START Records shown

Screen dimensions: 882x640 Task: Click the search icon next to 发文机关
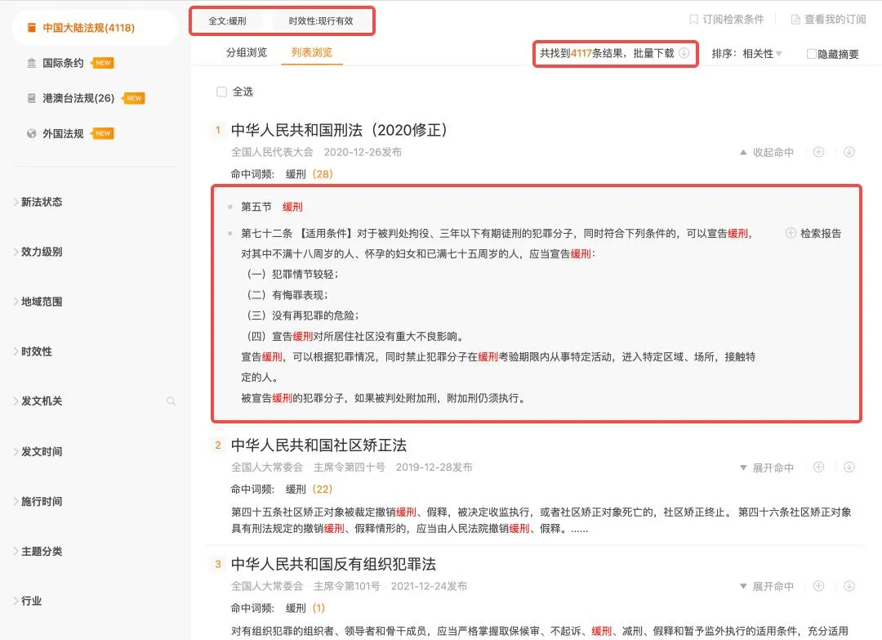click(x=171, y=401)
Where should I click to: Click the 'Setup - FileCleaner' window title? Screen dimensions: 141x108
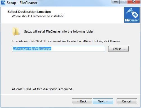[x=22, y=3]
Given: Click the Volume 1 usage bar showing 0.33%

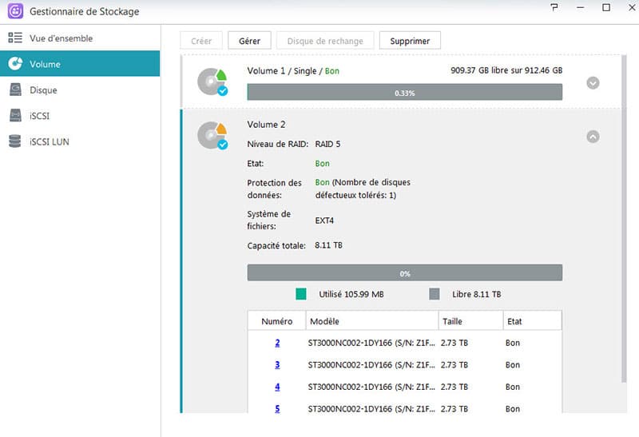Looking at the screenshot, I should pyautogui.click(x=404, y=93).
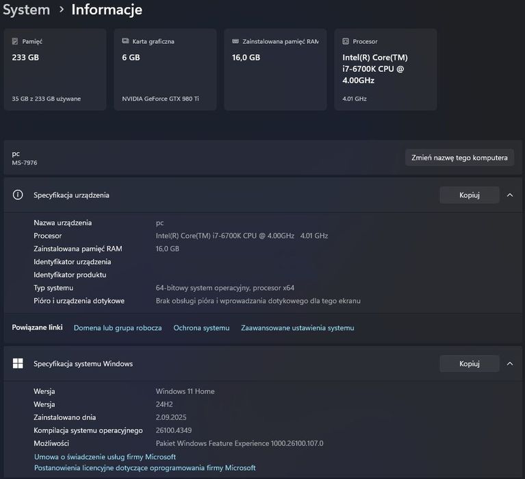Screen dimensions: 525x479
Task: Open Domena lub grupa robocza link
Action: click(118, 328)
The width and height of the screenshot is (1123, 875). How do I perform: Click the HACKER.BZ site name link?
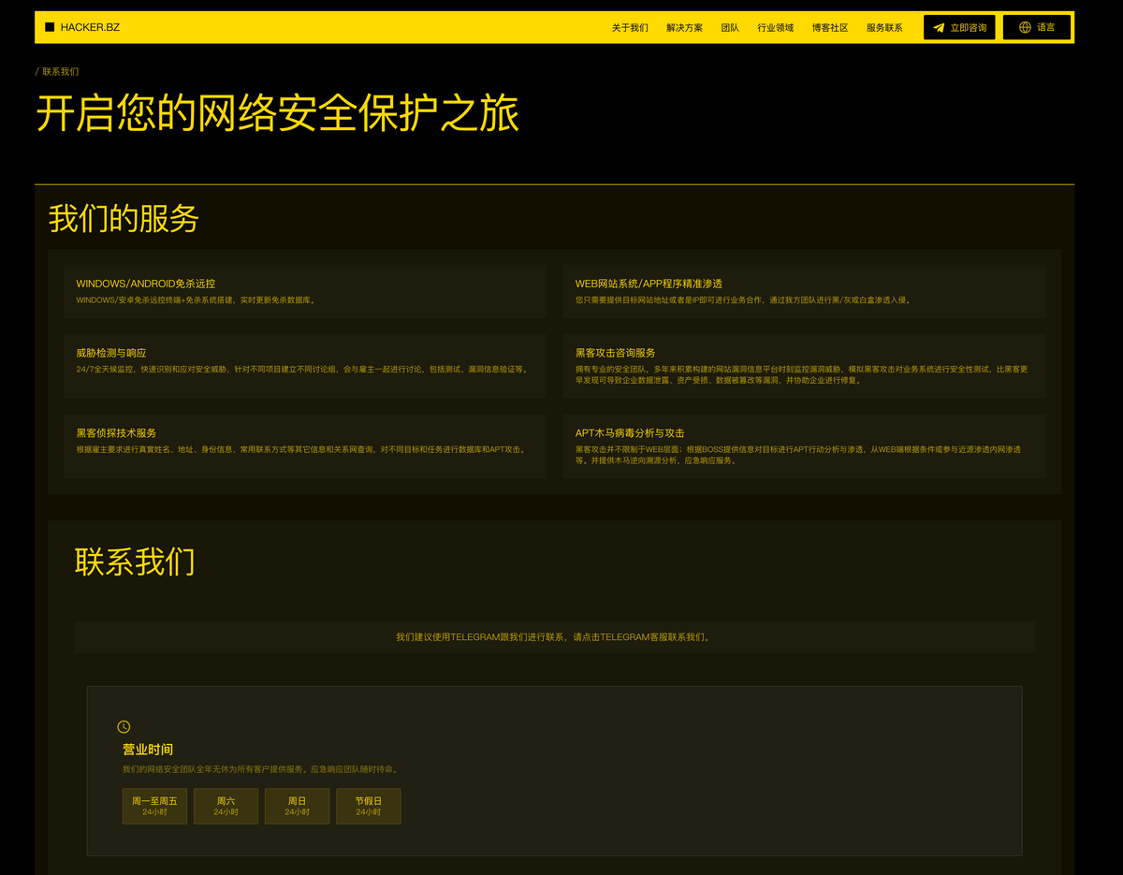(x=90, y=27)
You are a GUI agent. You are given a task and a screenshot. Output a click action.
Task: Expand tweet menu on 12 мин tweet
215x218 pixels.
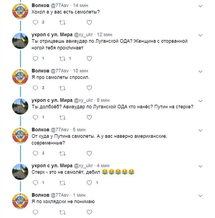(200, 35)
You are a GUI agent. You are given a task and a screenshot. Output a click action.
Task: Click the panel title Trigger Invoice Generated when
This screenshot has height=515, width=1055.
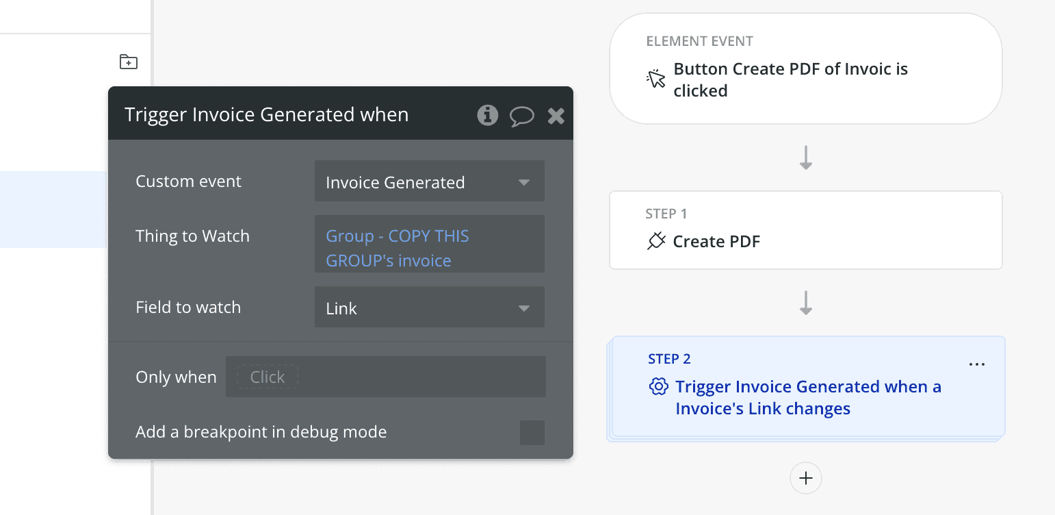click(x=266, y=115)

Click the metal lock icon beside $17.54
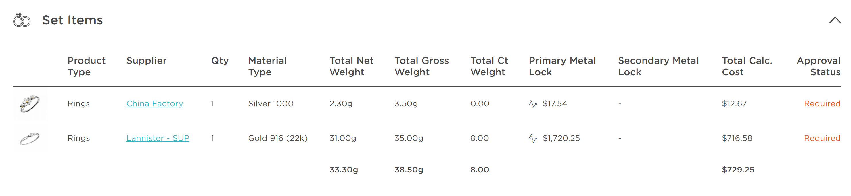tap(533, 104)
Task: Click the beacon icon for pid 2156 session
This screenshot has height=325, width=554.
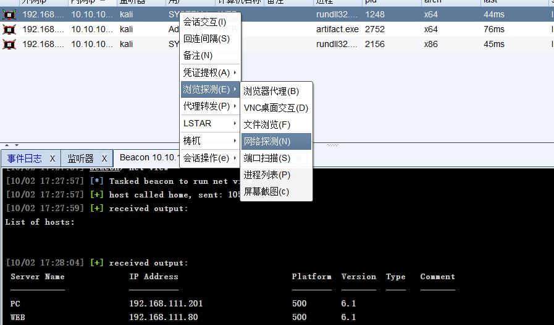Action: pyautogui.click(x=9, y=44)
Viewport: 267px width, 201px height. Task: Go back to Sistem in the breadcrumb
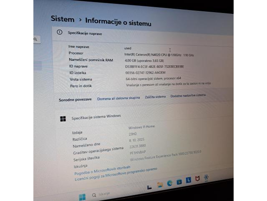(x=63, y=19)
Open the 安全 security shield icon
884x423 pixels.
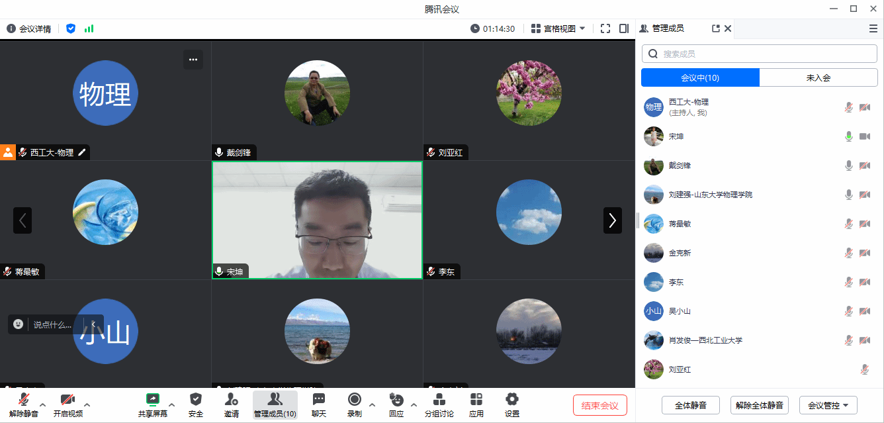[196, 399]
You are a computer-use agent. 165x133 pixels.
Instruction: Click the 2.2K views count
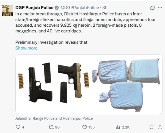pyautogui.click(x=126, y=127)
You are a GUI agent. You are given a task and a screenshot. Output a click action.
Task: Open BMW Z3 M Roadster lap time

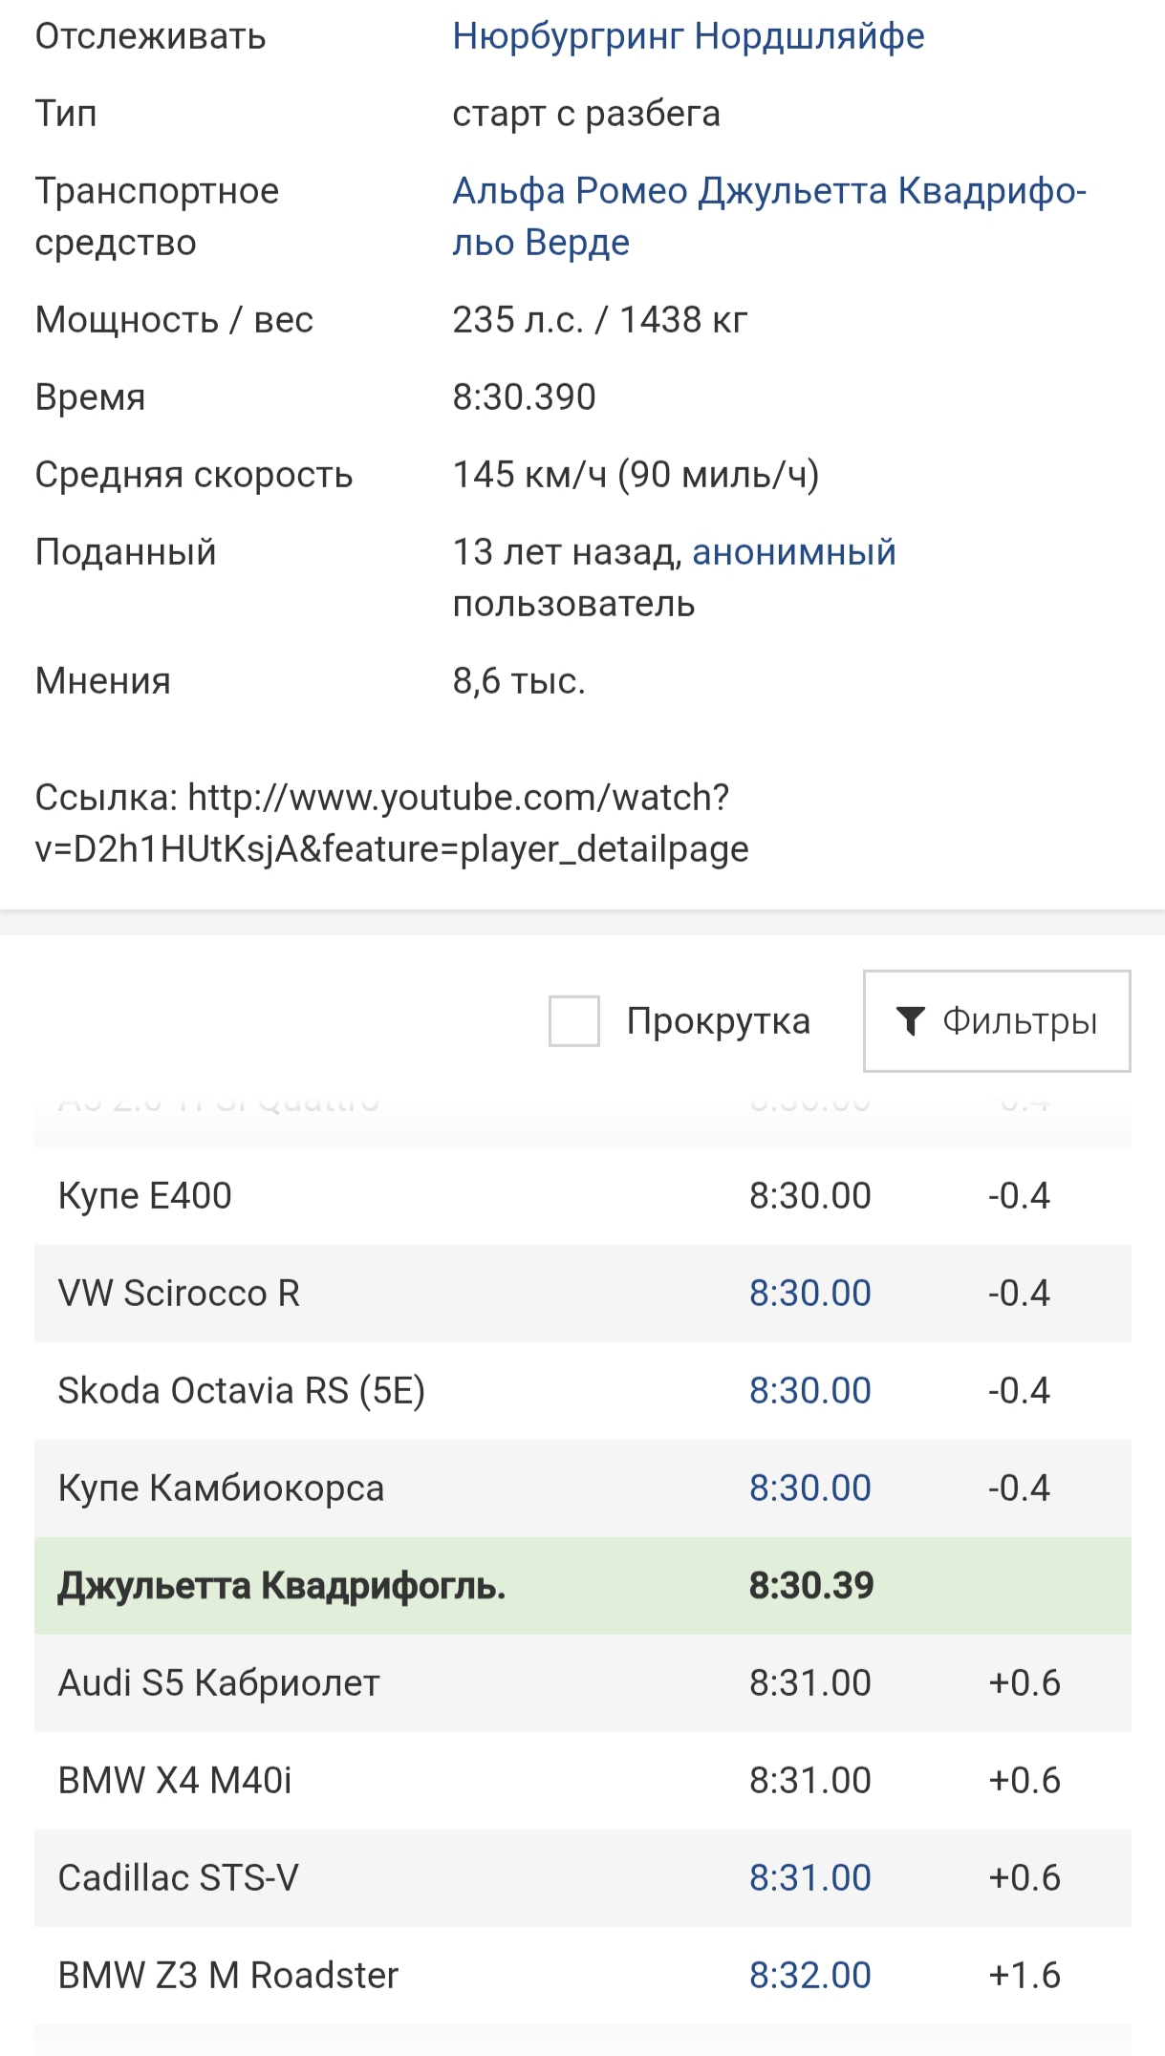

END Records shown

#### Task to complete:
Starting at the line with "Task: Click the panel" in the entries above, write out every line exactly until the line with "You are a computer-use agent. 165x133 pixels." has been written. Include no pictures and nothing more.

#### Output for this exercise:
Task: Click the panel title Trigger Invoice Generated when
This screenshot has height=515, width=1055.
click(x=266, y=115)

Click the metal lock icon beside $17.54
tap(533, 104)
Task: Click the beacon icon for pid 2156 session
This screenshot has height=325, width=554.
Action: pyautogui.click(x=9, y=44)
Viewport: 267px width, 201px height. Task: Go back to Sistem in the breadcrumb
(x=63, y=19)
Open the 安全 security shield icon
884x423 pixels.
[196, 399]
You are a computer-use agent. 165x133 pixels.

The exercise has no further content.